Assuming that from the first item it is more efficient from dbms perspective to enforce an entity's constraints and not make multiple calls. Will the application code (Java, .NET, etc) suffer a greater performance impact due to code unnecessarily heading into exception block even though the exception will not be handled.
Possible Duplicate: Inserting data into SQL Table with Primary Key. For dupes - allow insert error or Select first?
In terms of performance, you are better off using the in-database feature to enforce constraints.
When you attempt to enforce the constraint outside the database you have two issues. The first is that you have overhead of running a separate query, returning the results, and performing logic -- several database operations. Using the constraint, on the other hand, might do the same work, but it does it all inside the database without the extra overhead of passing things back and forth.
Second, when you attempt to enforce the constraint yourself, you introduce race conditions. This means that you might run the count() and it returns 0. Another transaction, meanwhile, inserts the value and then your insert fails anyway. You really want to avoid such race conditions. One solution, of course, is to put all the logic in a single transaction. This introduces its own overhead.
If you have to do a select and then insert each time that will be considerably slower as it requires two round trips. The cost to check an exception is nothing compared to the time required to do a database statement.
Some databases allow "upsert" statements that allow you to do both update and then insert if it doesnt exist as one call.
Really if you are doing this a lot you need to step back and think about the overall algorithm and architecture. Why are you constantly trying to insert values that already exist and is there something you can change so that it isn't happening at all - rather than handling the failure at the database point.
Just you increased round trip time. One time check and other time insert if not duplicate.
May be it is not good. But what about to catch exception and handle it, time comparison between first check then inset and catching an Exception has much of difference.
Edit:
One issue may rise in First check and then inset is synchronization.
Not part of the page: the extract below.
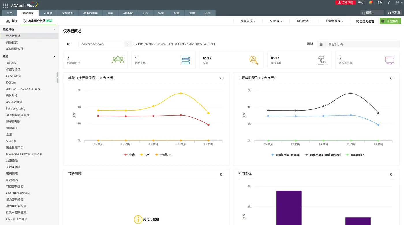
Task: Collapse the 威胁分析 sidebar section
Action: click(x=54, y=29)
May be some thread update/Insert the data before your thread when you checked that there is no duplication, result will be exception at the end. So you must tackle that can not leave.
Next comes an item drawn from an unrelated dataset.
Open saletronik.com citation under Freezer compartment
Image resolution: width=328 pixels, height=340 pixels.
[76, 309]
Personally, I would probably write a cursor to check that a record exists. To me it is a cleaner approach than relying on an Exception in order to control your program flow. Yes, there is a performance implication, but it is likely to be marginal. Clean, readable code would take the priority for me.
Related
I am hitting a REST API to get data from a service. I transform this data and store it in a database. I will have to do this on some interval, 15 minutes, and then make sure this database has latest information.
I am doing this in a Java program. I am wondering if it would be better, after I have queried all data, to do
1. SELECT statements and compare vs transformed data and do UPDATEs (DELETE all associated records to what was changed and INSERT new)
OR
DELETE ALL and INSERT ALL every time.
Option 1 has potential to be a lot less transactions, guaranteed SELECT on all records because we are comparing, but potentially not a lot of UPDATEs since I don't expect data to be changing much. But it has downside of doing comparisons on all records to detect a change
I am planning on doing this using Spring Boot, JPA layer and possibly postgres
The short answer is "It depends. Test and see for your usecase."
The longer answer: this feels like preoptimization. And the general response for preoptimization is "don't." Especially in DB realms like this, what would be best in one situation can be awful in another. There are a number of factors, including (and not exclusive to) schema, indexes, HDD backing speed, concurrency, amount of data, network speed, latency, and so on:
First, get it working
Identify what's wrong → get a metric
Measure against that metric
Make any obvious or necessary changes
Repeat 1 through 4 as appropriate
The first question I would ask of you is "What does better mean?" Once you define that, the path forward will likely become clearer.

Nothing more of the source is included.